◆ **WORK REQUIRED**
For the material below, the sole required output is the number of lines that include "Link".

◆ **RECORDS PROVIDED**
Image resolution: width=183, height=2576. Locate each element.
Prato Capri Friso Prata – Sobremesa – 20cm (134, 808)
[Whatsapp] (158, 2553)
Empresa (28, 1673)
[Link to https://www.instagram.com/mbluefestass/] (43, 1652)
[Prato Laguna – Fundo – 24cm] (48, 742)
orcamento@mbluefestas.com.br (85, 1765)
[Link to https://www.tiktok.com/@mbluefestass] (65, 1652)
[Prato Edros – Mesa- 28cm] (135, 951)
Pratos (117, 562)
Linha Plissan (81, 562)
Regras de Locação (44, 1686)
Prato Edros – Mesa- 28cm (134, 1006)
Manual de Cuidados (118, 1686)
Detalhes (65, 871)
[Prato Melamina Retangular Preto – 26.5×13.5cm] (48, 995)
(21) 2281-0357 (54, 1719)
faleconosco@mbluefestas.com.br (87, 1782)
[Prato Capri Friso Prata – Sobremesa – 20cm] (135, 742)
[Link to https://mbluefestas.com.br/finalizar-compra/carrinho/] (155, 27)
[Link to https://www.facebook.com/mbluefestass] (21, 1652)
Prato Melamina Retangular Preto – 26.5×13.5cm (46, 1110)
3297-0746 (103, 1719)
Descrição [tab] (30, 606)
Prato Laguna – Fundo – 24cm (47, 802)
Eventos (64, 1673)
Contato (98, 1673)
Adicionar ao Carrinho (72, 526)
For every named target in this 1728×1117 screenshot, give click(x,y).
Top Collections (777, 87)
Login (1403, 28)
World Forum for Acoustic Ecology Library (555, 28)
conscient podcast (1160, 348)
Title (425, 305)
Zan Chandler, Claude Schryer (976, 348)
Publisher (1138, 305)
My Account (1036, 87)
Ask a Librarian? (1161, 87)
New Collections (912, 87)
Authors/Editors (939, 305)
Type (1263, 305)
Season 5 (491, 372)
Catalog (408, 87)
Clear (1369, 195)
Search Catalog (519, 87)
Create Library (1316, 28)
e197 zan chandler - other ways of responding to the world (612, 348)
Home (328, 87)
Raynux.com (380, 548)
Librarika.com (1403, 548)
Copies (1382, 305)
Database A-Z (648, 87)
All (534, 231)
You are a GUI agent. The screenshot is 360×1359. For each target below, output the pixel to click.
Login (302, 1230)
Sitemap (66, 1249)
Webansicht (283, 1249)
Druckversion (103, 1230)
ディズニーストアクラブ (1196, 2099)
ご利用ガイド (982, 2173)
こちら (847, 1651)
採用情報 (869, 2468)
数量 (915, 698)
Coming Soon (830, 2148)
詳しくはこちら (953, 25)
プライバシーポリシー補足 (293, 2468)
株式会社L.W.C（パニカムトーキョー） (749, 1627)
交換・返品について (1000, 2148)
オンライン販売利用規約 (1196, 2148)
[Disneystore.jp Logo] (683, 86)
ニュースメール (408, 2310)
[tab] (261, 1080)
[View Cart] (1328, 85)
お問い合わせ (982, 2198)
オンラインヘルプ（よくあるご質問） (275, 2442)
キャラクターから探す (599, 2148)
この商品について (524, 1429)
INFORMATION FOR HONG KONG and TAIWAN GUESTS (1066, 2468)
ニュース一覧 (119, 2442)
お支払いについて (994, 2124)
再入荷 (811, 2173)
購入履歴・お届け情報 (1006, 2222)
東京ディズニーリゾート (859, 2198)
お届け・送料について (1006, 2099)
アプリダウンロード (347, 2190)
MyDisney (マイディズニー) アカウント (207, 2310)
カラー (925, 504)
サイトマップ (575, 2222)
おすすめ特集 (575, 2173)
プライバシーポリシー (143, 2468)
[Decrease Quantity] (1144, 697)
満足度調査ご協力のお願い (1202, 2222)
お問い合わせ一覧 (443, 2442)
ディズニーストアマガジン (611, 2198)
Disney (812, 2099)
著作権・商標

◆ **ANSWER BELOW**
4